Rows of pointing data.
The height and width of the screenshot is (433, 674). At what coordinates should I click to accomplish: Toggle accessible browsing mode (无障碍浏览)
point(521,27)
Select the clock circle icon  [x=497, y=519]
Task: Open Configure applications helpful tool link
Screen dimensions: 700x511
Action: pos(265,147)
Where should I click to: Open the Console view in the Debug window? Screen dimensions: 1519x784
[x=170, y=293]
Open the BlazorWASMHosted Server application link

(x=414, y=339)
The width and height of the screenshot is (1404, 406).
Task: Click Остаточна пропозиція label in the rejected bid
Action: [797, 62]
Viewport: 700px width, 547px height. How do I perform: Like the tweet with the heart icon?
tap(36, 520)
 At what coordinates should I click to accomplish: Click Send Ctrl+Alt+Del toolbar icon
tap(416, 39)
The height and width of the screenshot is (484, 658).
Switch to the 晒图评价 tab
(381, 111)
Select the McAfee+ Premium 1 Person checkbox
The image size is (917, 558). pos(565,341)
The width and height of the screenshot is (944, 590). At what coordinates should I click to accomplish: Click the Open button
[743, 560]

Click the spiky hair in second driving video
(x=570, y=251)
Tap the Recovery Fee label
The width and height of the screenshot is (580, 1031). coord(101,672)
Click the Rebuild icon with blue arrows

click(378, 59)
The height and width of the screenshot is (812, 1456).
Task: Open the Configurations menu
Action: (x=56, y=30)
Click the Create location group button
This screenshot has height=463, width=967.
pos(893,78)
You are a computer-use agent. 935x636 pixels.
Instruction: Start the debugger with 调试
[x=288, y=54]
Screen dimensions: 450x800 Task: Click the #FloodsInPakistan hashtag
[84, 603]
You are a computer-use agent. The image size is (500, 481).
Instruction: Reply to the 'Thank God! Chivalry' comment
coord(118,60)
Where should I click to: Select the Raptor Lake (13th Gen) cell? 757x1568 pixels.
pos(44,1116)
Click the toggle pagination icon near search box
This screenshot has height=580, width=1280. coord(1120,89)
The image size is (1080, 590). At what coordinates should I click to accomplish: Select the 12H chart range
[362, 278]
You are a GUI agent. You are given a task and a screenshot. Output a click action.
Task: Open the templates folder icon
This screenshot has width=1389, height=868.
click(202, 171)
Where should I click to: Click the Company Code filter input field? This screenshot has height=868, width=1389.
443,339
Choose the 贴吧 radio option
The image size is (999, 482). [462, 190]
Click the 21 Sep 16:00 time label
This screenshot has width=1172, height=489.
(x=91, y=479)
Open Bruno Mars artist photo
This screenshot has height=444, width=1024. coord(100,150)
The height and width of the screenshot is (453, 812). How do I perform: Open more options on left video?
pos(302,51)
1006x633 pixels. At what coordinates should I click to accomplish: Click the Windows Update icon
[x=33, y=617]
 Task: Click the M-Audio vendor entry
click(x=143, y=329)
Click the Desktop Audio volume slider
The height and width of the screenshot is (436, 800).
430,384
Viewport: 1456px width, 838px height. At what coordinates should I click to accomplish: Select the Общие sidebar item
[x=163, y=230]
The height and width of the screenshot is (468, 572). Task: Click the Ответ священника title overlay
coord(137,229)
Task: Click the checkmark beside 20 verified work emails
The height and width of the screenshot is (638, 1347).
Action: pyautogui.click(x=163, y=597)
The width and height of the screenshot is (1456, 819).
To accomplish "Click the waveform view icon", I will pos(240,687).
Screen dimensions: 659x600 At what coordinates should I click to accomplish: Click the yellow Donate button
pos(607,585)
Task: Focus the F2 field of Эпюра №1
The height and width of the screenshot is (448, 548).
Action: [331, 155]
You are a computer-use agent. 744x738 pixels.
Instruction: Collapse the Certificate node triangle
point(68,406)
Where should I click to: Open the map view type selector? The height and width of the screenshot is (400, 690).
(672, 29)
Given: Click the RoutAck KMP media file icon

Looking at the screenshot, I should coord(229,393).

GOAL. Convert the items above into a Markdown table with the columns Row and Line, numbering each non-blank line in order and omitting blank lines.

TASK RESPONSE.
| Row | Line |
|---|---|
| 1 | The height and width of the screenshot is (433, 674). At what coordinates should I click to accomplish: Toggle accessible browsing mode (无障碍浏览) |
| 2 | point(521,27) |
| 3 | Select the clock circle icon  [x=497, y=519] |
| 4 | Task: Open Configure applications helpful tool link |
| 5 | Screen dimensions: 700x511 |
| 6 | Action: pos(265,147) |
| 7 | Where should I click to: Open the Console view in the Debug window? Screen dimensions: 1519x784 |
| 8 | [x=170, y=293] |
| 9 | Open the BlazorWASMHosted Server application link |
| 10 | (x=414, y=339) |
| 11 | The width and height of the screenshot is (1404, 406). |
| 12 | Task: Click Остаточна пропозиція label in the rejected bid |
| 13 | Action: [797, 62] |
| 14 | Viewport: 700px width, 547px height. How do I perform: Like the tweet with the heart icon? |
| 15 | tap(36, 520) |
| 16 |  At what coordinates should I click to accomplish: Click Send Ctrl+Alt+Del toolbar icon |
| 17 | tap(416, 39) |
| 18 | The height and width of the screenshot is (484, 658). |
| 19 | Switch to the 晒图评价 tab |
| 20 | (381, 111) |
| 21 | Select the McAfee+ Premium 1 Person checkbox |
| 22 | The image size is (917, 558). pos(565,341) |
| 23 | The width and height of the screenshot is (944, 590). At what coordinates should I click to accomplish: Click the Open button |
| 24 | [743, 560] |
| 25 | Click the spiky hair in second driving video |
| 26 | (x=570, y=251) |
| 27 | Tap the Recovery Fee label |
| 28 | The width and height of the screenshot is (580, 1031). coord(101,672) |
| 29 | Click the Rebuild icon with blue arrows |
| 30 | click(378, 59) |
| 31 | The height and width of the screenshot is (812, 1456). |
| 32 | Task: Open the Configurations menu |
| 33 | Action: (x=56, y=30) |
| 34 | Click the Create location group button |
| 35 | This screenshot has height=463, width=967. |
| 36 | pos(893,78) |
| 37 | You are a computer-use agent. 935x636 pixels. |
| 38 | Instruction: Start the debugger with 调试 |
| 39 | [x=288, y=54] |
| 40 | Screen dimensions: 450x800 Task: Click the #FloodsInPakistan hashtag |
| 41 | [84, 603] |
| 42 | You are a computer-use agent. The image size is (500, 481). |
| 43 | Instruction: Reply to the 'Thank God! Chivalry' comment |
| 44 | coord(118,60) |
| 45 | Where should I click to: Select the Raptor Lake (13th Gen) cell? 757x1568 pixels. |
| 46 | pos(44,1116) |
| 47 | Click the toggle pagination icon near search box |
| 48 | This screenshot has height=580, width=1280. coord(1120,89) |
| 49 | The image size is (1080, 590). At what coordinates should I click to accomplish: Select the 12H chart range |
| 50 | [362, 278] |
| 51 | You are a GUI agent. You are given a task and a screenshot. Output a click action. |
| 52 | Task: Open the templates folder icon |
| 53 | This screenshot has width=1389, height=868. |
| 54 | click(202, 171) |
| 55 | Where should I click to: Click the Company Code filter input field? This screenshot has height=868, width=1389. |
| 56 | 443,339 |
| 57 | Choose the 贴吧 radio option |
| 58 | The image size is (999, 482). [462, 190] |
| 59 | Click the 21 Sep 16:00 time label |
| 60 | This screenshot has width=1172, height=489. |
| 61 | (x=91, y=479) |
| 62 | Open Bruno Mars artist photo |
| 63 | This screenshot has height=444, width=1024. coord(100,150) |
| 64 | The height and width of the screenshot is (453, 812). How do I perform: Open more options on left video? |
| 65 | pos(302,51) |
| 66 | 1006x633 pixels. At what coordinates should I click to accomplish: Click the Windows Update icon |
| 67 | [x=33, y=617] |
| 68 |  Task: Click the M-Audio vendor entry |
| 69 | click(x=143, y=329) |
| 70 | Click the Desktop Audio volume slider |
| 71 | The height and width of the screenshot is (436, 800). |
| 72 | 430,384 |
| 73 | Viewport: 1456px width, 838px height. At what coordinates should I click to accomplish: Select the Общие sidebar item |
| 74 | [x=163, y=230] |
| 75 | The height and width of the screenshot is (468, 572). Task: Click the Ответ священника title overlay |
| 76 | coord(137,229) |
| 77 | Task: Click the checkmark beside 20 verified work emails |
| 78 | The height and width of the screenshot is (638, 1347). |
| 79 | Action: pyautogui.click(x=163, y=597) |
| 80 | The width and height of the screenshot is (1456, 819). |
| 81 | To accomplish "Click the waveform view icon", I will pos(240,687). |
| 82 | Screen dimensions: 659x600 At what coordinates should I click to accomplish: Click the yellow Donate button |
| 83 | pos(607,585) |
| 84 | Task: Focus the F2 field of Эпюра №1 |
| 85 | The height and width of the screenshot is (448, 548). |
| 86 | Action: [331, 155] |
| 87 | You are a computer-use agent. 744x738 pixels. |
| 88 | Instruction: Collapse the Certificate node triangle |
| 89 | point(68,406) |
| 90 | Where should I click to: Open the map view type selector? The height and width of the screenshot is (400, 690). |
| 91 | (672, 29) |
| 92 | Given: Click the RoutAck KMP media file icon |
| 93 | Looking at the screenshot, I should coord(229,393). |